Alibaba Group has reported 51% revenue growth for both the latest quarter and its fiscal year, which ended March 31.
The company said it grew its user base to 654 million annual active consumers while increasing penetration into lower-tier cities. Organic growth (excluding the effects of consolidated businesses) would have been 39% for the year, the company said.
Headline numbers:
- Quarterly revenue: RMB93.498 billion (US$13.932 billion)
- Quarterly net income: RMB23.379 billion (US$3.484 billion)
- Fiscal-year revenue: RMB376.844 billion (US$56.152 billion)
- Fiscal-year net income: RMB80.234 billion (US$11.955 billion)
The main growth driver? Increased sales on the company's main China retail platforms:
- GMV (gross merchandise volume) on the marketplaces hit RMB5.727 trillion (US$853 billion) during fiscal 2019, representing year-over-year growth of 19%.
- Excluding unpaid orders, total physical goods GMV grew 25% year-over-year.
- Tmall physical goods GMV increased 31% year-over-year.
- Taobao physical goods GMV increased 19% year-over-year.
The 654 million figure for annual active consumers represented an increase of 102 million compared to the 12 months ended March 31, 2018, and an increase of 18 million compared with the 12-month period ended December 31.
Mobile MAUs (monthly active users) on the retail marketplaces reached 721 million in March, an increase of 22 million over December and an increase of 104 million over March 2018.

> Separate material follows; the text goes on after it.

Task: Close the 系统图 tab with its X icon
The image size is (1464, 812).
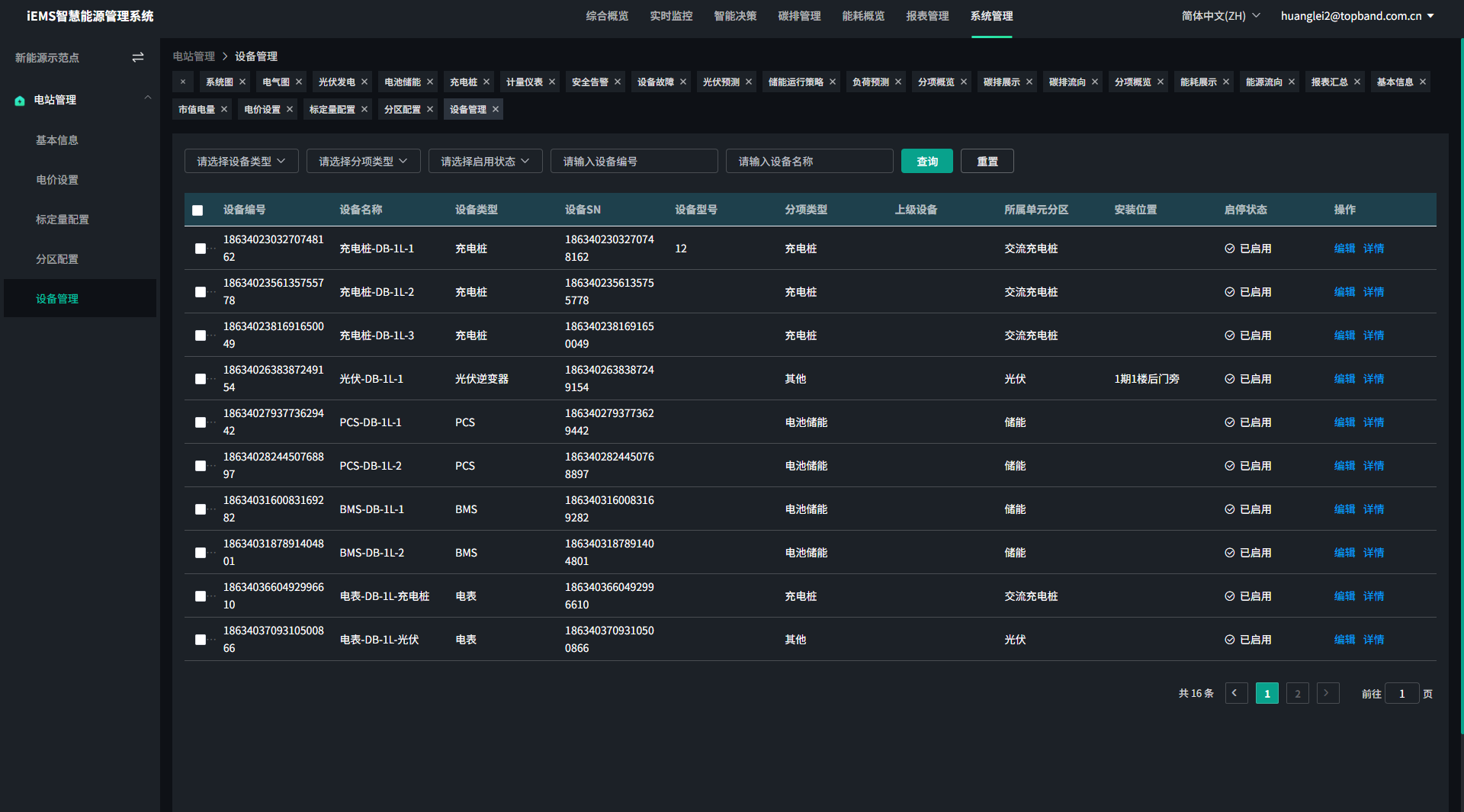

Alibaba said its retail marketplaces are on track to achieve a stated goal of US$1 trillion in total GMV (gross merchandise volume) by the end of fiscal 2020, when Alibaba expects to reach RMB500 billion (US$72.67 billion) in revenue.
The company cited a wide range of factors driving its growth. Some highlights follow.
Core commerce:
Alibaba attributed the performance of its main retail platforms (detailed above) to:
- Effective user acquisition and penetration into less developed cities.
- Higher user engagement driving improving clickthrough rates and better purchase conversion.
- Expansion of the total addressable market by investing in local consumer services and "new retail" businesses.
New retail:
Alibaba touted a few examples of its new-retail efforts:
- A partnership with Starbucks, which by the end of April had enabled on-demand delivery in more than 2,100 stores across 35 cities.
- An effort to digitise 470 Sun Art stores to allow consumers to place orders through the Taobao app, with secure delivery through an on-demand delivery platform operated by Ele.me.
- "Robust" same-store sales growth for Alibaba's own grocery retail chain, Freshippo (known as “Hema” in Chinese). The brand expanded its footprint to 135 stores in China, primarily located in tier one and tier two cities.
International retail:
The company said its cross-border and international retail businesses saw "promising" growth, and Lazada and AliExpress had a total of more than 120 million annual active consumers for the fiscal year.
The company said it has strengthened Lazada’s third-party marketplace business, management team and technology infrastructure while reducing its exposure to direct product sales of low-margin categories.
"We believe this strategy will better position Lazada for sustainable, scalable and less capital-intensive long-term growth," the company's earnings release said. "Lazada will continue to invest in logistics infrastructure in order to improve user experience and reduce delivery cost, as factors such as delivery speed and convenience have become key competitive advantages in the Southeast Asian market."
Cloud computing:
Cloud-computing revenue grew 76% year-over-year to RMB7.726 billion (US$1.151 billion) during the quarter.
Digital media and entertainment:
Youku’s daily average subscriber base increased about 88% through the fiscal year and 50% for the quarter, on a year-over-year basis.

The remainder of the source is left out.